I would like to have a better approximation, something of the type $I(a)=\Theta(\sqrt{a})$ or $I(a)=\Theta(a\, \mathrm{ln}(1/a))$ when $a\to 0^+$.

In the folowing I explain how I found those bounds. First we split our integral: $$I(a):=\int_0^\sqrt{a} \int_0^\sqrt{a} e^{-x-y}\ dy\ dx + \int_0^\sqrt{a} \int_\sqrt{a}^{a/x}e^{-x-y}\ dy\ dx +\int_\sqrt{a}^\infty \int_0^{a/x}e^{-x-y}\ dy\ dx.$$ But the two last integral are equal (clear if you draw the picture of the domain of integration and observe the symmetry), so we have: $I(a)=I_1(a)+2\, I_2(a)$ with $$I_1(a):=\int_0^\sqrt{a} \int_0^\sqrt{a} e^{-x-y}\ dy\ dx\quad \text{ and }\quad I_2(a):=\int_\sqrt{a}^\infty \int_0^{a/x}e^{-x-y}\ dy\ dx.$$ We consider that $a$ is small, so we have $0<a<1$ and in the domain of integration of $I_1(a)$, we have $e^{-2}<e^{-x-y}<1$. Hence $e^{-2} a <I_1(a)< a$. That is $$I_1(a)=\Theta(a).$$ This first integral will not play any role for our bounds, because the second integral will be much bigger (for small values of $a$).

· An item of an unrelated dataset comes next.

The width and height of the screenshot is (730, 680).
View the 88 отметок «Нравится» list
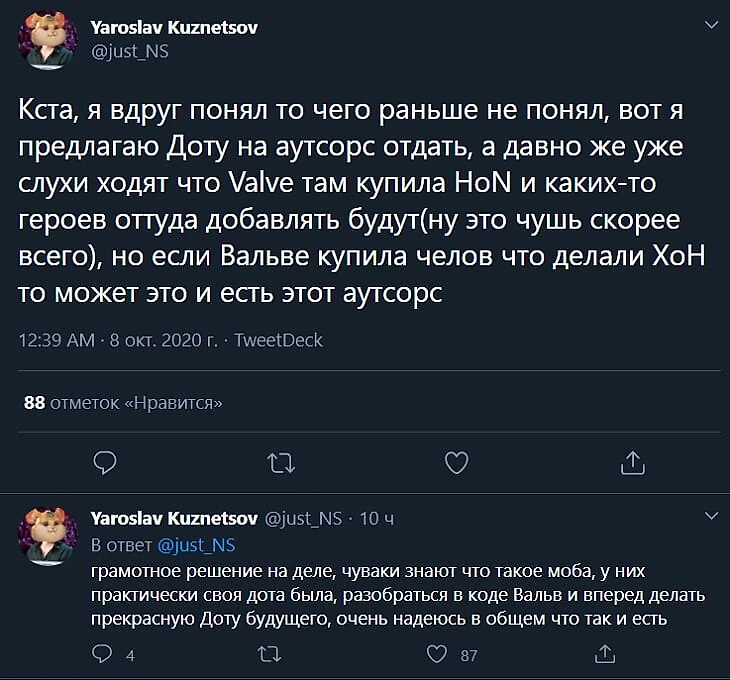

Now we observe that if $x>\sqrt(a)$, then $a/x<a/\sqrt{a}=\sqrt{a}$. Hence $$I_2(a)<\int_\sqrt{a}^\infty \int_0^\sqrt{a}e^{-x-y}\ dy\ dx <\int_\sqrt{a}^\infty e^{-x} \int_0^\sqrt{a}1\ dy\ dx =\sqrt{a}\,e^{-\sqrt{a}}<\sqrt{a}.$$ So we have proved the upper bound, and will show the above bound now. We have for $x>\sqrt{a}>a$ and $a<1$, $$\int_0^{a/x}e^{-y}\ dy> \frac{a}{x} e^{-a/x} >\frac{a}{x} e^{-1}.$$ So $$I_2(a)> a\,e^{-1} \int_\sqrt{a}^\infty \frac{e^{-x}}{x}\ dx >a\,e^{-1} \int_\sqrt{a}^1 \frac{e^{-x}}{x}\ dx >a\,e^{-2} \int_\sqrt{a}^1 \frac{1}{x}\ dx =\frac{e^{-2}}{2}\,a\,\textrm{ln}(1/a).$$ This gives us the lower bound.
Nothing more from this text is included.